Available Case Conversion Nodes
MatchLogic provides five case conversion operations:
- Uppercase
Converts all characters to uppercase. "john smith" becomes "JOHN SMITH". Best for identifiers, codes, and fields where you want a consistent canonical form for exact matching.
- Lowercase
Converts all characters to lowercase. "John SMITH" becomes "john smith". Useful for email addresses and fields where lowercase is the standard format.
- Title Case
Capitalizes the first letter of each word. "john smith" becomes "John Smith". Appropriate for person names and place names in most Western conventions.
- Proper Case
Context-aware capitalization that goes beyond simple title case. Handles exceptions like "McDonald", "O'Brien", and "van der Berg" more intelligently.
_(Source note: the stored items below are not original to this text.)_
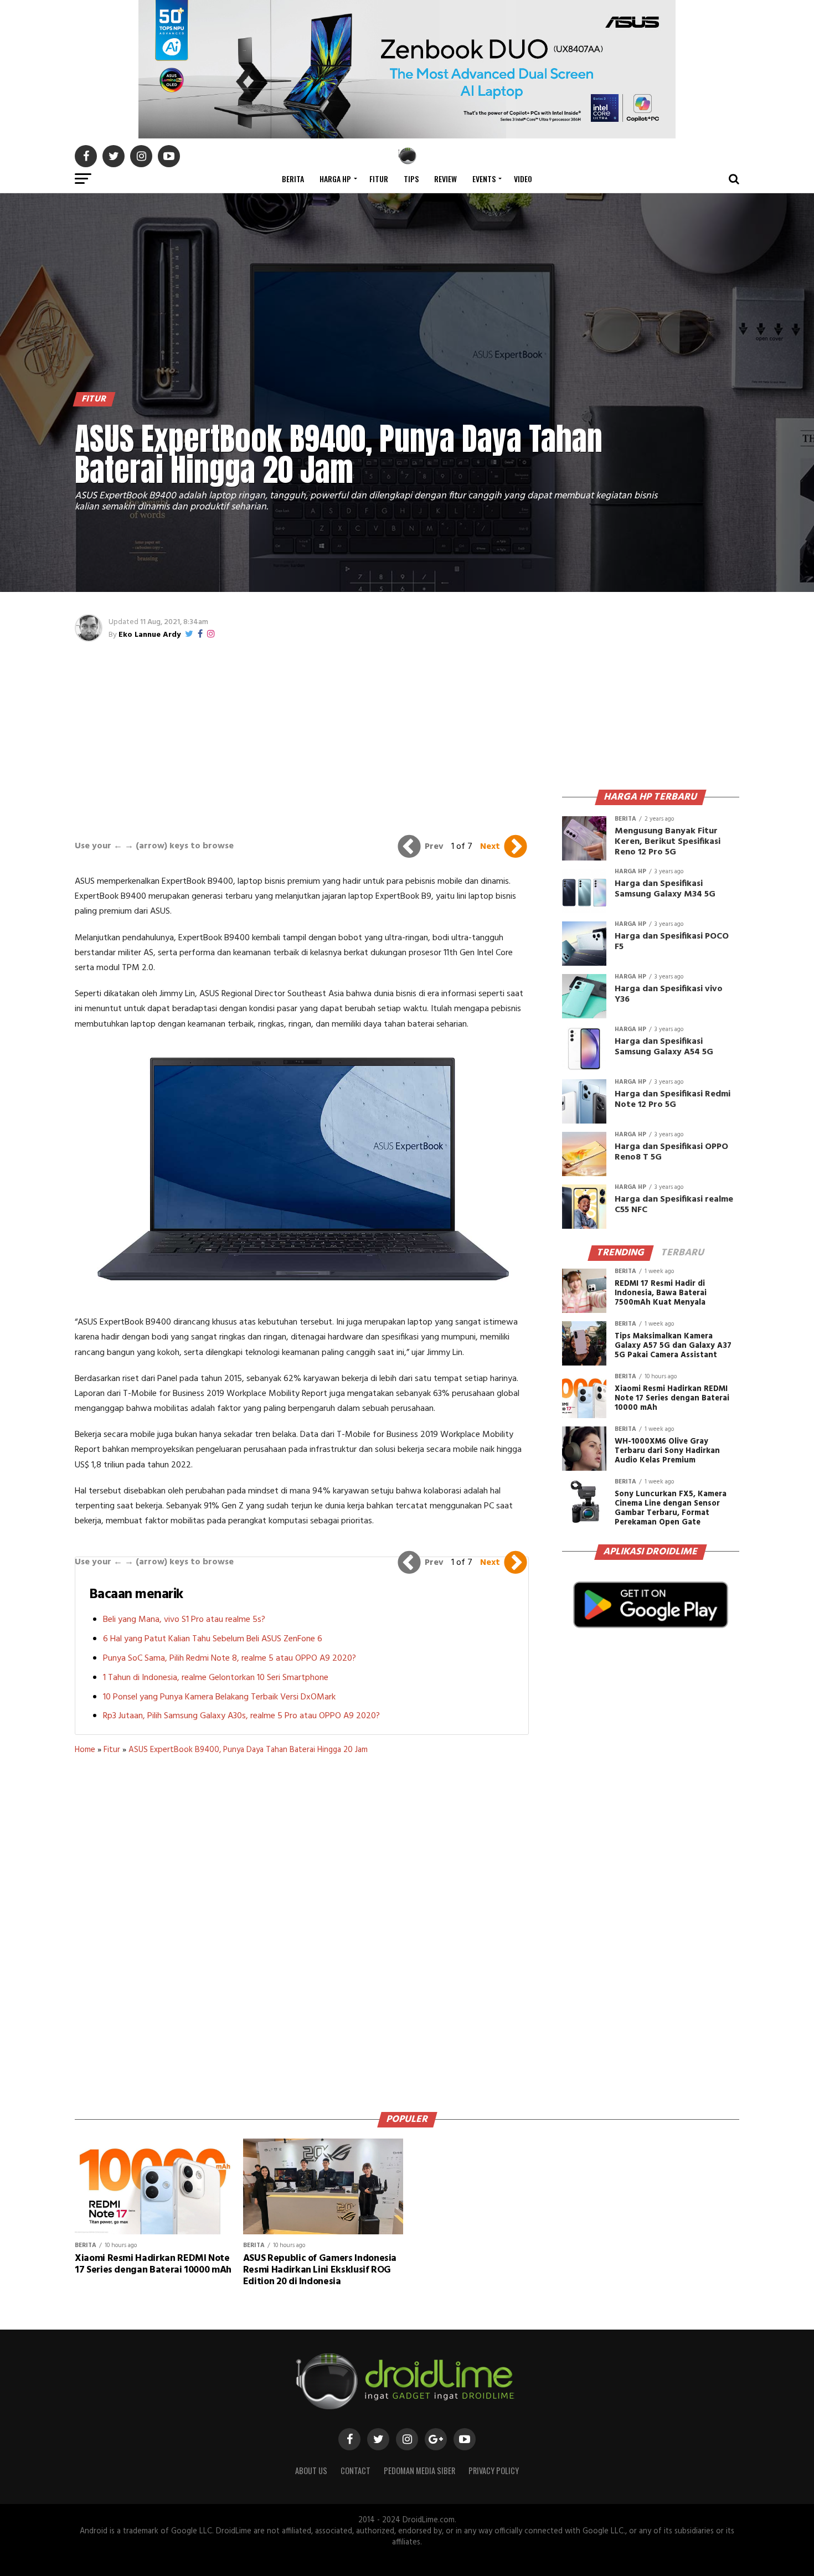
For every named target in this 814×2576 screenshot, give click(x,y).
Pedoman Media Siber (419, 2470)
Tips (411, 178)
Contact (355, 2470)
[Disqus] (302, 1929)
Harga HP (335, 178)
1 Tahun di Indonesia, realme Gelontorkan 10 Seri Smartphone (215, 1678)
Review (445, 178)
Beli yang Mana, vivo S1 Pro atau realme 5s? (184, 1619)
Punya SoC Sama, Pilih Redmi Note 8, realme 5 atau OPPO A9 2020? (229, 1658)
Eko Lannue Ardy (150, 634)
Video (523, 178)
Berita (293, 178)
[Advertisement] (302, 735)
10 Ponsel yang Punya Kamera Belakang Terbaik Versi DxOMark (219, 1697)
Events (484, 178)
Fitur (378, 178)
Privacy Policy (493, 2470)
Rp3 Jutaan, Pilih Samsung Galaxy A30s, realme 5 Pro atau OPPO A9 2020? (241, 1716)
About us (311, 2470)
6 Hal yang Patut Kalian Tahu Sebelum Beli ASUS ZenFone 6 (212, 1639)
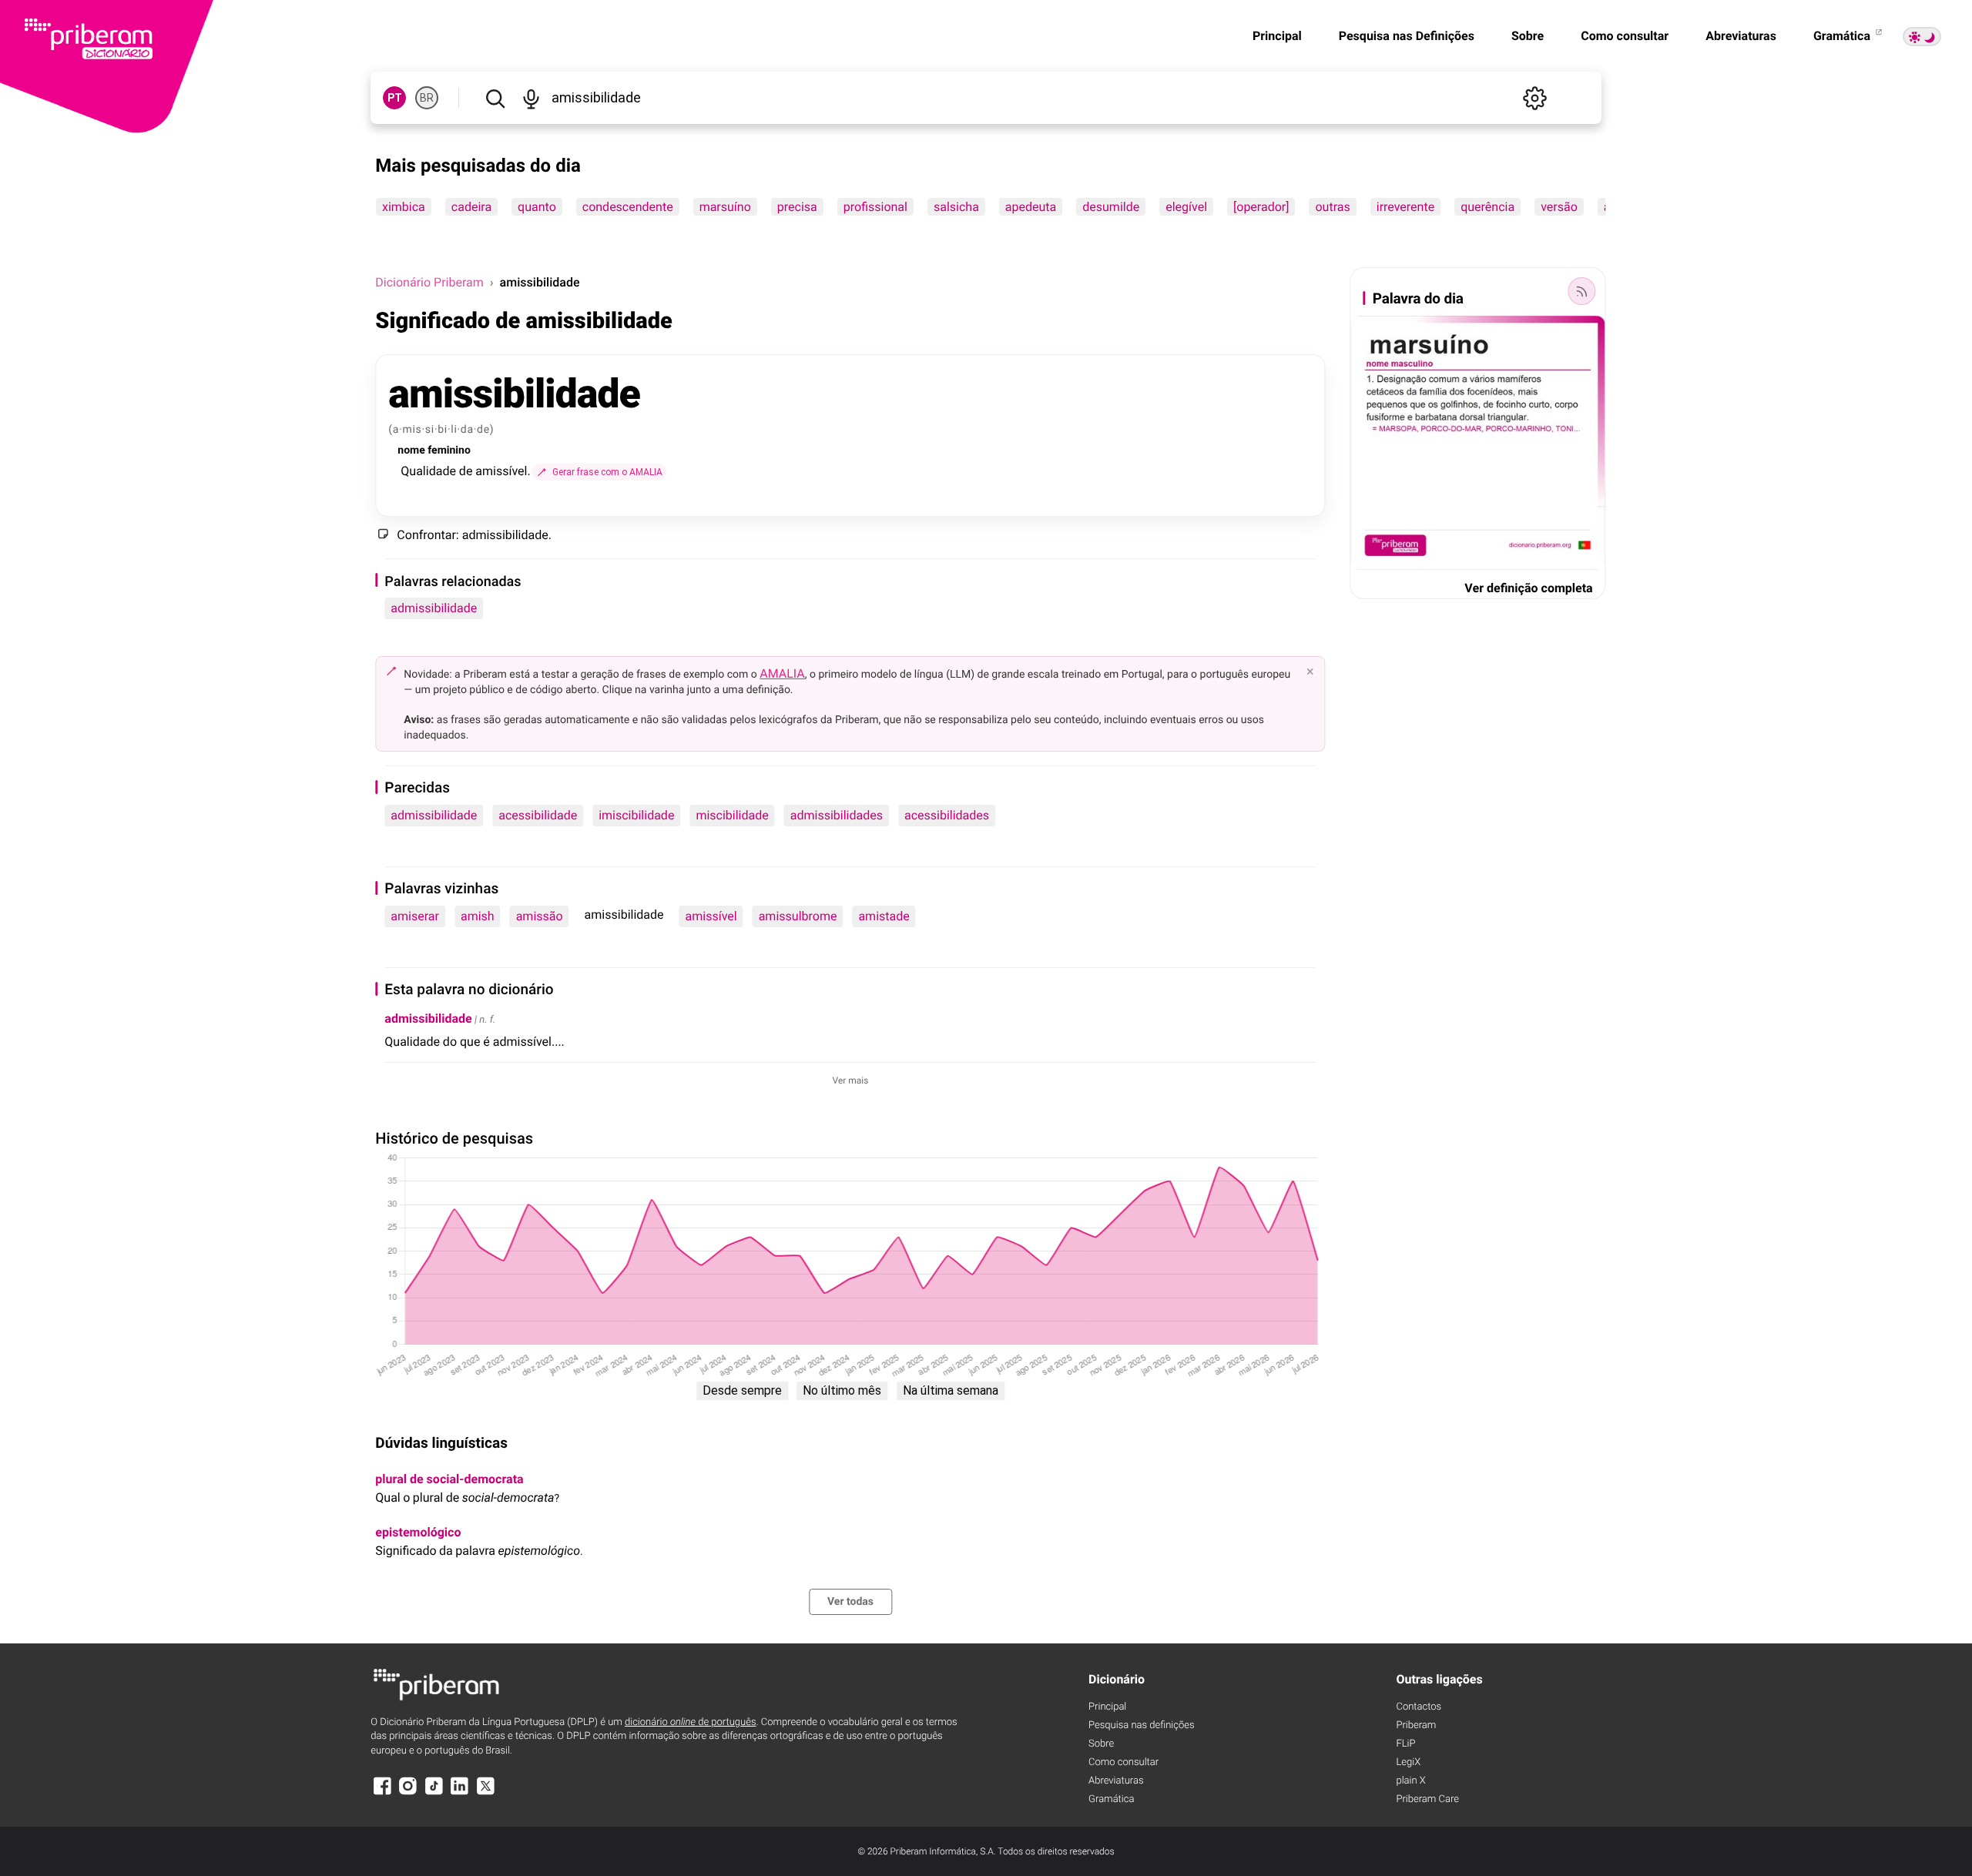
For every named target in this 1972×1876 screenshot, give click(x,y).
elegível (1187, 206)
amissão (539, 916)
Use this for person names when accuracy matters more than speed.
- Reverse Case
Swaps uppercase to lowercase and vice versa. "John Smith" becomes "jOHN sMITH". This is a specialized operation rarely needed in standard data cleansing, but can be useful for correcting data that was accidentally entered with Caps Lock on.
How to Use a Case Conversion Node
- Drag the desired case conversion node from the Standardization category in the left sidebar onto the canvas.
- Connect it into your workflow by drawing an edge from the previous node's output to this node's input.
- Click the node to open its properties panel on the right.
- Select the target field -- the column you want to convert.
- The conversion applies automatically when the workflow is executed.
Which Conversion to Choose
The right choice depends on the field type and your matching strategy:
- For name fields -- Use Proper Case for the best results, or Uppercase if you plan to use exact matching and want a simple canonical form.
- For email fields -- Use Lowercase, as email addresses are case-insensitive by standard.
- For address fields -- Use Uppercase to match postal service conventions, or Title Case for readability.
- For code/ID fields -- Use Uppercase to standardize alphanumeric codes.
Tip
If you are using fuzzy matching (Jaro-Winkler, phonetic), case differences have less impact on match scores. However, standardizing case before matching still improves results because even fuzzy algorithms score higher when inputs are consistently formatted.
Important
Case conversion is a destructive operation -- the original casing is lost. If you need to preserve the original values, use the #copy-field operation first to create a copy of the field, then apply the case conversion to the copy.